_QUOTED PASSAGE_
EU Chiefs Back Tough Emission Goal After Last-Minute Scuffle
Boris Johnson, U.K. prime minister, left, in a car with David Frost, U.K. chief Brexit negotiator, right, as they travel to a dinner with Ursula von der Leyen, president of the European Commission, at the Berlaymont building in Brussels, Belgium. (Photographer: Geert Vanden Wijngaert/Bloomberg)

EU Chiefs Back Tough Emission Goal After Last-Minute Scuffle

European Union leaders have agreed to more aggressive cuts in greenhouse gas emissions over the next decade, one year after launching a moonshot Green Deal that led the way for other major economies to raise their climate ambitions.

The decision to cut pollution by at least 55% by 2030, up from 40% previously, was expected. But it helps keep global momentum on the issue going into 2021, when incoming U.S. President Joe Biden plans to re-join the landmark Paris Agreement and set a 2050 net-zero goal. It also gives European leaders a bold new commitment to tout at a global climate meeting on Saturday.

The EU decision was reached at a summit in Brussels that began on Thursday and ran through most of the night as three poorer, fossil-fuel reliant Eastern countries opposed an initial deal, asking for more help to clean up their economies.

Their last-minute pushback shocked western leaders, prompting German Chancellor Angela Merkel to say she was speechless, according to two officials with knowledge of the discussions. “Climate was a nightmare,” said an EU diplomat. “I’ve never seen so many revised versions of one-page conclusions.”

Hungary and the Czech Republic dropped their objections during the night but Poland continued to block the deal until 8 a.m. on Friday. It eventually agreed to the new target after getting assurances that the financial burden will not fall disproportionately on its shoulders. The new target will require an additional 350 billion euros ($424 billion) a year in energy production and infrastructure investment.

EU Chiefs Back Tough Emission Goal After Last-Minute Scuffle

Climate-ambitious western economies, including France, Sweden and the Netherlands, were pushing for a swift agreement on the stricter emission-reduction target before Saturday’s Climate Ambition Summit marking the fifth anniversary of the Paris Agreement. More than 70 countries are set to announce new commitments, and expectations are high for Chinese President Xi Jinping to build on his pledge that the world’s biggest polluter will be carbon neutral by 2060.

_SUPPLIED INFORMATION_

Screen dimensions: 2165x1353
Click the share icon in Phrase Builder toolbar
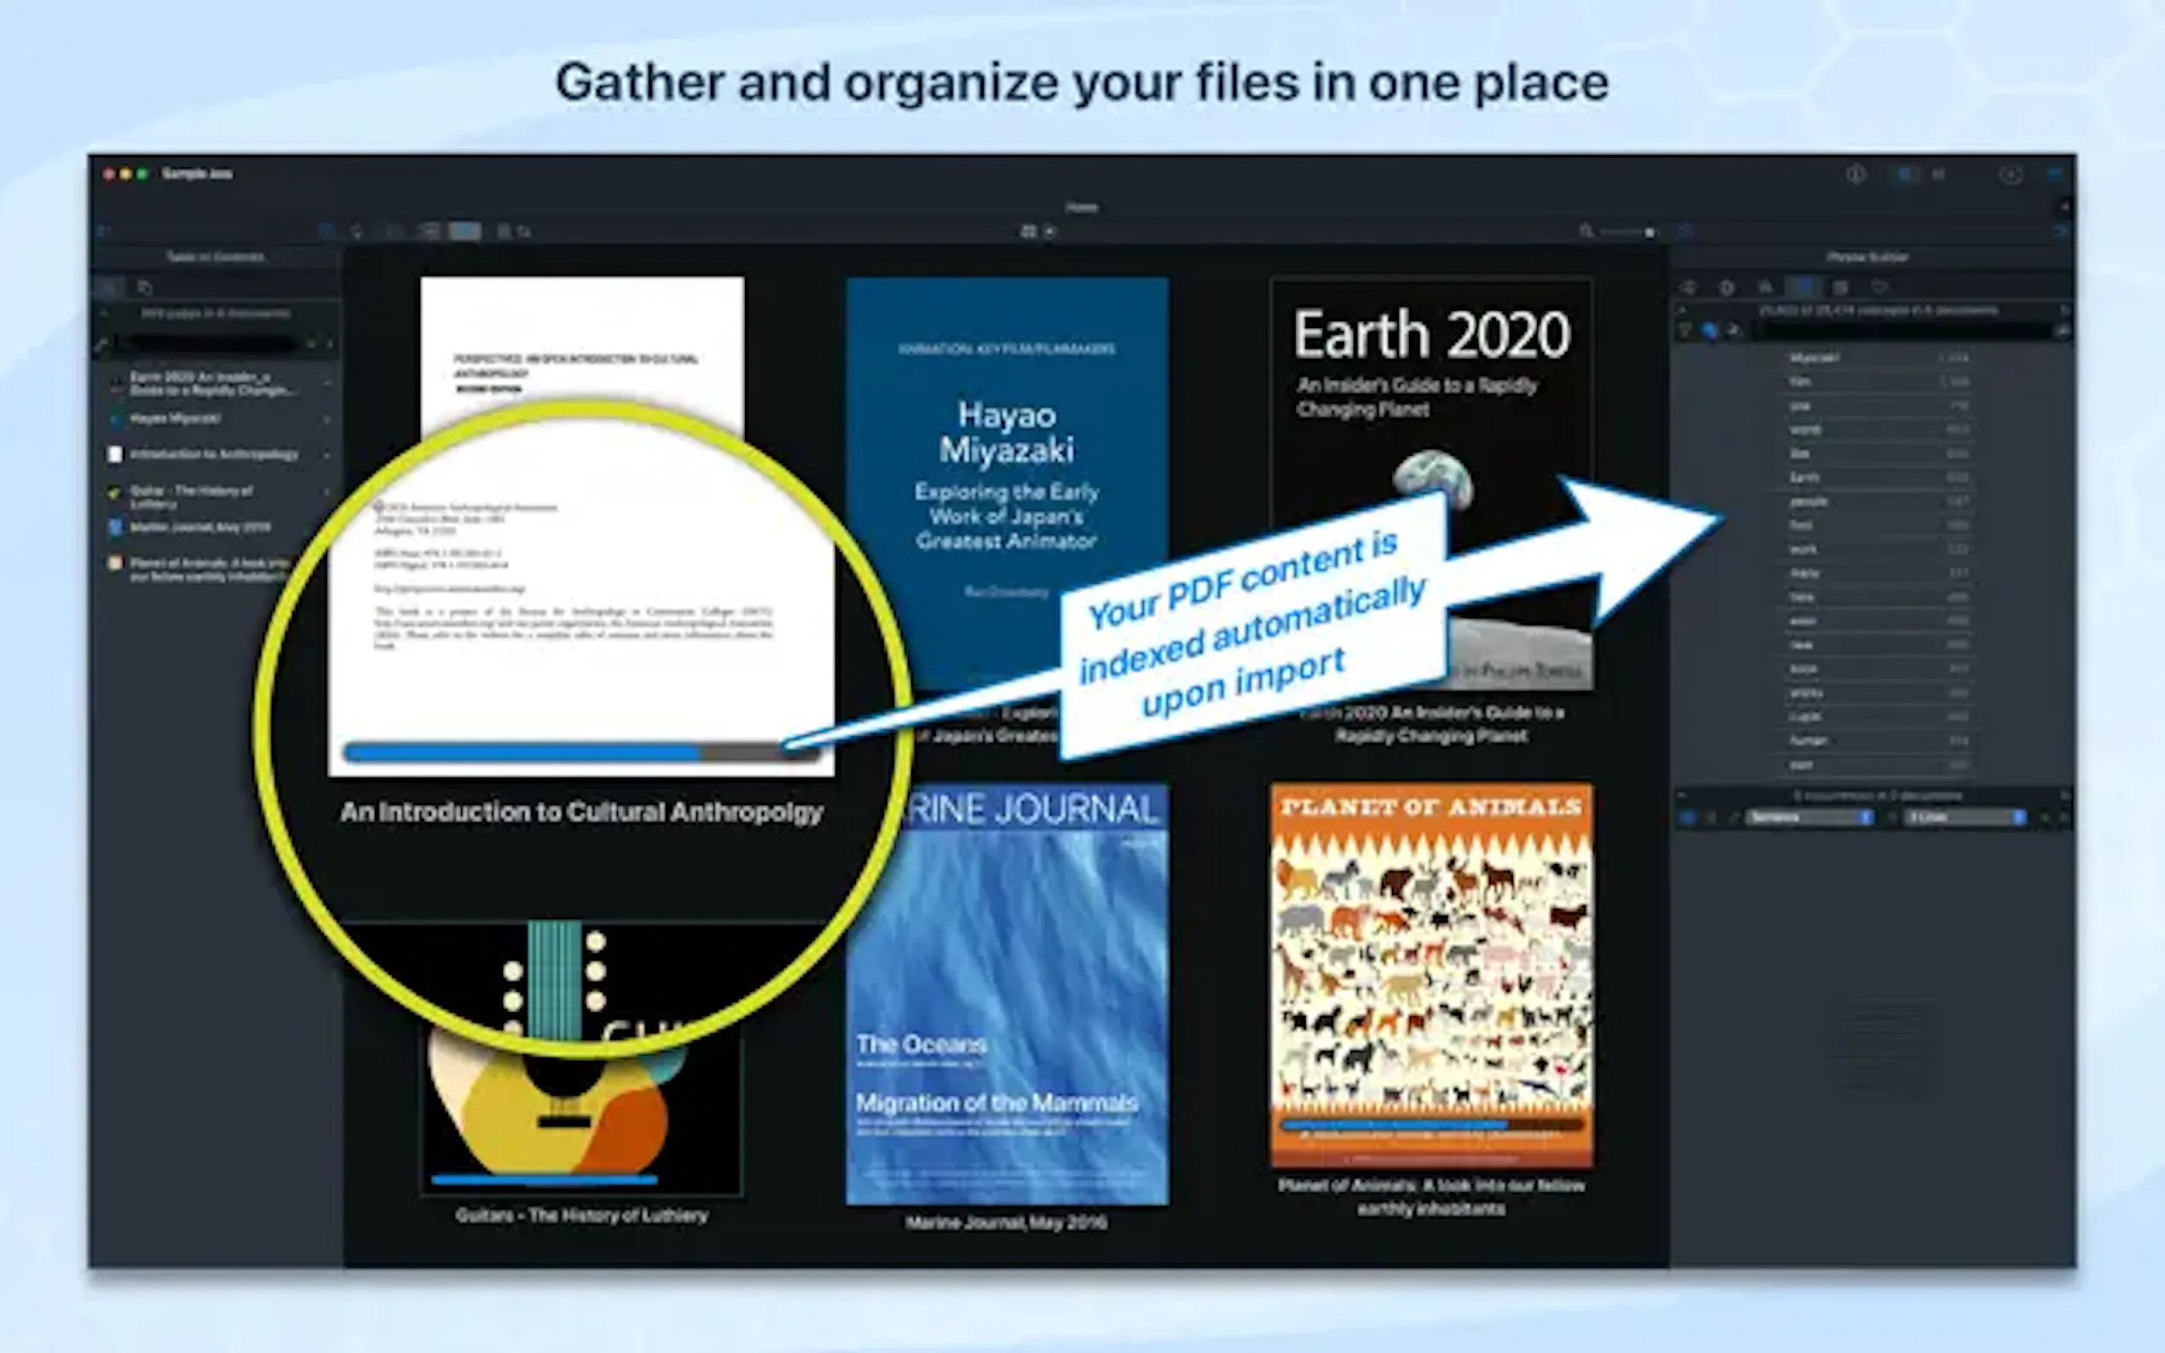coord(1689,287)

_TO BE DONE_
**A.** Print the part of the EU emissions article between "European Union leaders" and "up their economies.", inclusive.
**B.** Answer these questions about the EU emissions article:
(i) What was the EU's previous target for cutting pollution by 2030?
(ii) Which country kept blocking the deal until 8 a.m. on Friday?
(iii) By what year has Xi Jinping pledged that China will be carbon neutral?
**C.** Can you extend the EU emissions article, starting right after its final sentence?

_EXPECTED RESPONSES_
**A.**
European Union leaders have agreed to more aggressive cuts in greenhouse gas emissions over the next decade, one year after launching a moonshot Green Deal that led the way for other major economies to raise their climate ambitions.

The decision to cut pollution by at least 55% by 2030, up from 40% previously, was expected. But it helps keep global momentum on the issue going into 2021, when incoming U.S. President Joe Biden plans to re-join the landmark Paris Agreement and set a 2050 net-zero goal. It also gives European leaders a bold new commitment to tout at a global climate meeting on Saturday.

The EU decision was reached at a summit in Brussels that began on Thursday and ran through most of the night as three poorer, fossil-fuel reliant Eastern countries opposed an initial deal, asking for more help to clean up their economies.

**B.**
(i) 40%
(ii) Poland
(iii) 2060

**C.**
The last EU leaders’ summit of the year turned into a high-stakes meeting where financial aid, climate goals and Brexit collided in ways that have tested Merkel’s talent for finding compromises on the thorniest issues for the bloc. A deal was eventually reached on a massive economic recovery package, but Brexit was still unresolved with just days to go.

The EU is the world’s third-biggest emitter of greenhouse gases, right behind China and the U.S. Carbon dioxide emissions from Europe have been going down in recent years, largely driven by a reduction in the use of coal, which fell 18% in 2019, according to the Global Carbon Budget for 2020.

EU Chiefs Back Tough Emission Goal After Last-Minute Scuffle

The EU’s new emissions target is part of the Green Deal recovery plan. By 2050, Europe wants to be the world’s first climate-neutral continent. The bloc will formalize its new pledge under the global climate accord at a meeting of environment ministers on Dec. 17.

The 2030 target is key to completing the European Climate Law, legislation that would make binding the Green Deal objective of eliminating greenhouse gases by the middle of the century. National governments and the European Parliament can now proceed with negotiations and shape a draft law by early next year.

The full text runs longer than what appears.